§ Input:
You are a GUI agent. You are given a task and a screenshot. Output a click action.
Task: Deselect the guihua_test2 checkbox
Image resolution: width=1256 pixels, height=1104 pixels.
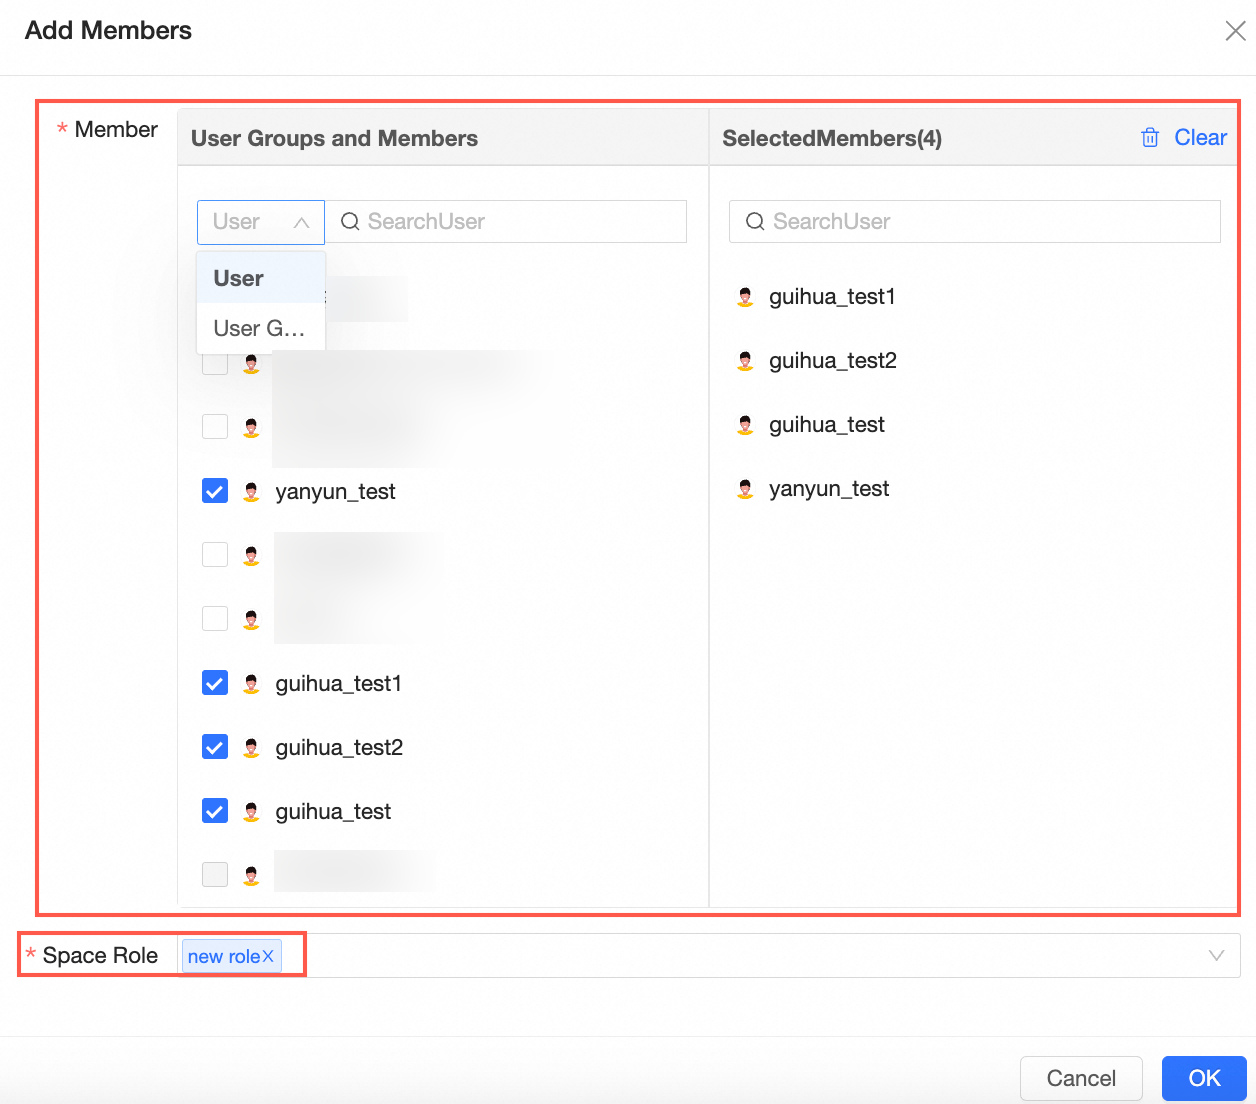[215, 747]
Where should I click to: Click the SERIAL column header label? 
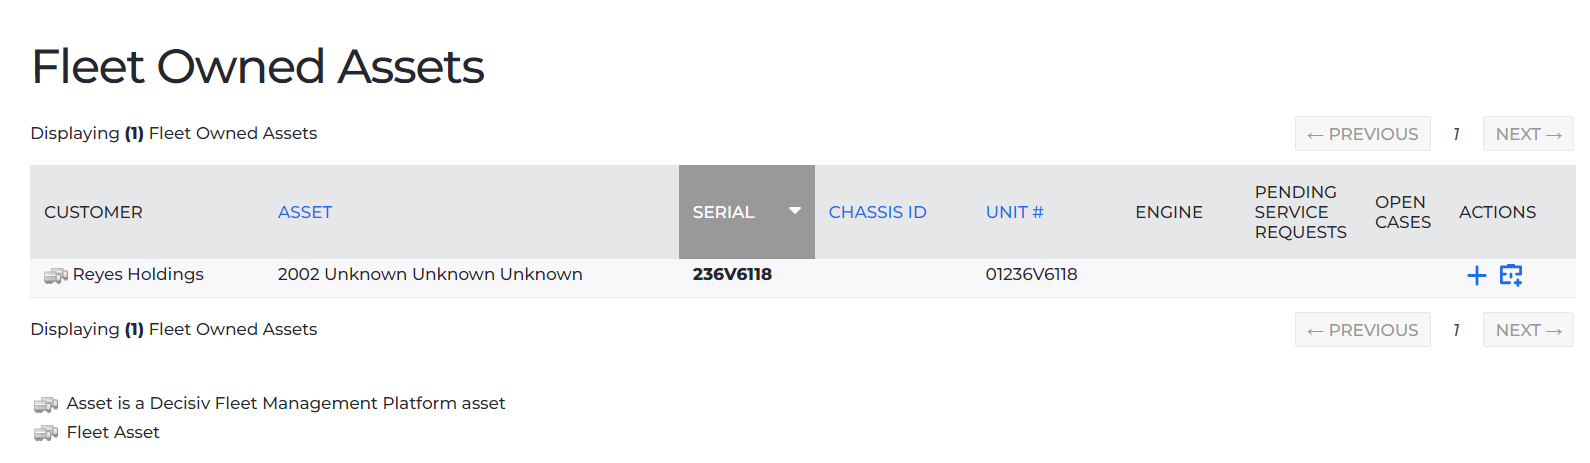724,212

§ Exercise: Rewrite the listing above with "column heading" in place of "column header" and every other word unchanged. Leave the pictures out.

§ Finished task:
You are a GUI agent. You are given a task and a screenshot. Output a click action.
Task: Deselect the guihua_test2 checkbox
Image resolution: width=1256 pixels, height=1104 pixels.
[215, 747]
Where should I click to: Click the SERIAL column heading label? 
724,212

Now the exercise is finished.